With season 41 of Survivor delayed due to the COVID-19 pandemic, EW is reaching back into the reality show's past. We sent a Survivor Quarantine Questionnaire to a batch of former players to fill out with their thoughts about their time on the show as well as updates on what they've been up to since. Each weekday, EW will post the answers from a different player.

Malcolm Freberg is a Survivor producer's dream. Handsome and charismatic, he not only looked good in island gear and gave sound bite gold in confessional interviews, but he also loved making big moves in the game, like his epic double-idol throwdown in Survivor: Caramoan.

But beneath those surface elements and all the brash bombast lurks an insightful and introspective player capable of analyzing people and situations to a T. And all those elements come out to play in Malcolm's Quarantine Questionnaire.

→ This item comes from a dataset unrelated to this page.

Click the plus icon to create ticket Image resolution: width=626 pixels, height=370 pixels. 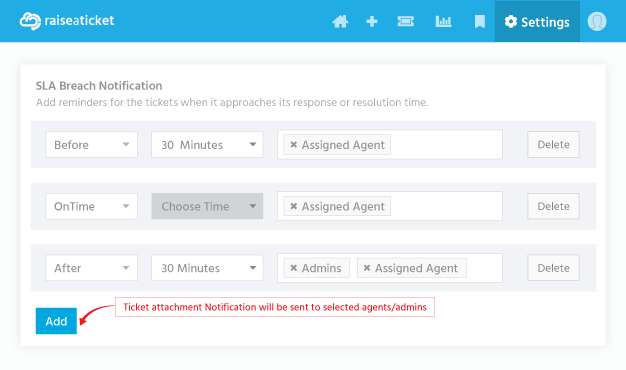(x=372, y=21)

The three-time player and fan favorite (who came one day away from likely winning Survivor: Philippines before returning for Caramoan and Game Changers) brings his A-game as he shares tons of behind-the-scenes intel from his outings, while also explaining his "forced time" strategy, sharing some Brandon Hantz stories, and explaining why he regrets the way he treated tribemate Russell Swan. Hold up, bro… it's time to read Malcolm's Quarantine Questionnaire.

Malcolm Freberg
Malcolm Freberg on 'Survivor: Game Changers'
| Credit: Robert Voets/CBS

ENTERTAINMENT WEEKLY: First off, give the update as to what you've been up to since appearing on Survivor.

MALCOLM FREBERG: I got fat. I mean, there's plenty of other more significant updates, but that's what I'm dealing with right now. During COVID, I've been working from home, living in sweats, with a stocked refrigerator in the next room. This did no favors for my midsection. But because the world's about to open back up, my diet started yesterday. Twenty-four hours in and I've discovered that losing weight is much less fun than gaining it. My lunch today is celery and tears.

I've worked as a writer for about 10 years now in damn near every capacity: marketing copy, scripts, journalism, and a lot of ghostwriting. But for the past couple years I've also been with a production company in L.A. working behind the camera, primarily developing and creating content for NPOs. I've been very fortunate to stay busy during the past year.

Oh, and I just got a dog. His name is Theodore Jackhammer, he's a 5-month-old Australian shepherd, and everything I own now has bite marks on it.

What is your proudest moment ever from playing Survivor?

Has to be the tribal when Jeff Kent when home in Philippines, when I pulled out the idol before the vote.

True story: I came up with the concept of that move before landing on the island. I have the notebook to prove it, slowly molding in a stinky garbage bag with all my old island clothes and memorabilia. Essentially, I had this wild idea about "forced time," that if you were in trouble, you could create a frenzy by changing the dynamics of a vote when you knew a deadline was close — i.e., sitting at Tribal, waiting to vote — which prevents your rivals from reconvening to plot a new strategy. 

Then, lo and behold, on the last aired episode of One World before we got on a plane for the Philippines, Colton essentially threatened to do something very similar with an idol. I don't remember the exact situation, but I was fuming — this kid was about to steal my brilliant idea.

Fast-forward about a month, my heart's beating like a renegade jackhammer because friggin' Blair Warner outed my idol and I've got no idea how to handle it. But moments before we walked up the stairs to Tribal, I remembered this wonky idea I'd had back home, cackled, and whipped the bastard out a couple minutes later.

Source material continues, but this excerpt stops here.